The Supreme Court in New York County recently dismissed a $20 million suit in a sanctioning order in response to the Plaintiff’s destruction of electronically stored information (“ESI”). In 915 Broadway Associates LLC v. Paul, Hastings, Janofsky & Walker, LLP, 34 Misc. 3d 1229A (N.Y. Sup. Ct. 2012), the court made clear that it would not tolerate spoliation of evidence and that it was willing to impose even the severest of sanctions.

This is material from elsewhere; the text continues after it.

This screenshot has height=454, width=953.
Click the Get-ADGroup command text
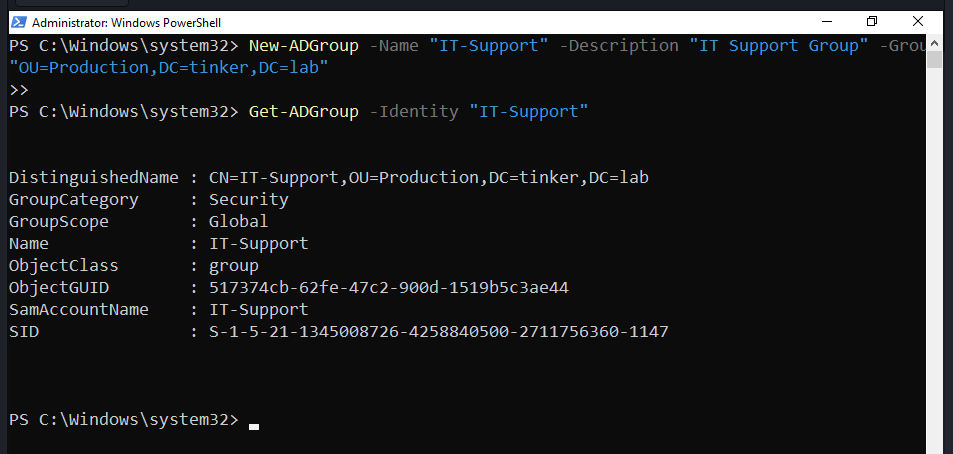[x=303, y=111]
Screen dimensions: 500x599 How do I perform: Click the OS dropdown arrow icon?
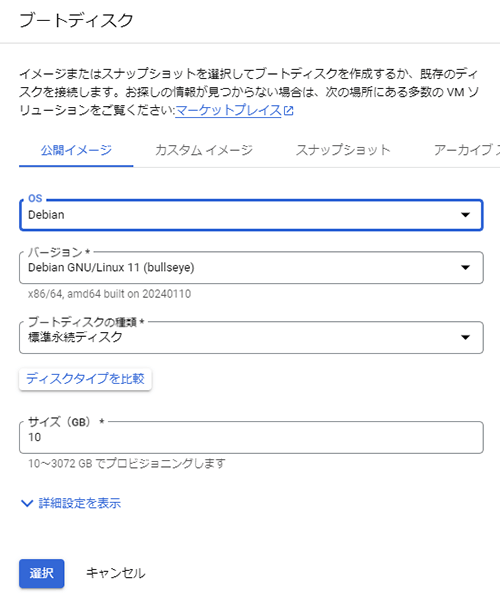click(x=465, y=215)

The Plaintiff was initially a party to a separate action involving a failed real estate deal, as a result of which a litigation hold letter was issued in April, 2008. Broadway settled the real estate action and brought this malpractice suit against its former attorneys in August of 2008. The attorneys were allegedly responsible for failing to advise Broadway that the letter of credit provided to it in connection with the real estate deal expired during negotiations, in spite of evidence that Broadway was at least in partly responsible.
By 2008, it was well-established law, consistent with the Zubulake decisions, that once a party reasonable anticipates litigation, it must suspend its routine document retention and destruction policy and put in place a litigation hold to ensure the preservation of relevant documents. See Zubulake v. UBS Warburg LLC, 220 F.R.D. 212, 218 (S.D. N.Y. 2003). However, even though the litigation hold letter from April 2008 was sent to the primary custodians, at least one principal actively deleted relevant emails. Further, the company made no effort to suspend the automatic destruction policy of emails, which resulted in the permanent destruction of every email intentionally deleted. Additionally, the court found that nine of fourteen key custodians had deleted relevant documents. Perhaps the worst violation, however, occurred after the Defendant had raised its spoliation concerns with the court, when Broadway decommissioned and discarded an email served without preserving any of the relevant ESI.
The court reiterated that circulation of a litigation hold alone is not sufficient to meet a party’s discovery obligations. Instead, a party must take affirmative steps to ensure potentially relevant evidence is identified and preserved. This includes not only avoiding affirmative acts of destruction, but also taking active steps, if required, to stop automatic deletion features. When evidence is destroyed, even mere negligence is sufficient to warrant sanctions. And when documents are destroyed as the result of, at a minimum, gross negligence, the court will presume the destroyed documents were relevant.
In this instance, the court determined that dismissal was the only remedy capable of addressing the prejudice caused by the intentional and reckless destruction of ESI. In addition to dismissing the Plaintiff’s $20 million suit, the court also awarded attorney’s fees and costs.
This case reinforces the need to not only issue a litigation hold, but to monitor compliance with it and take affirmative steps to ensure that potentially relevant information is collected and preserved. Even negligence in document preservation can result in sanctions.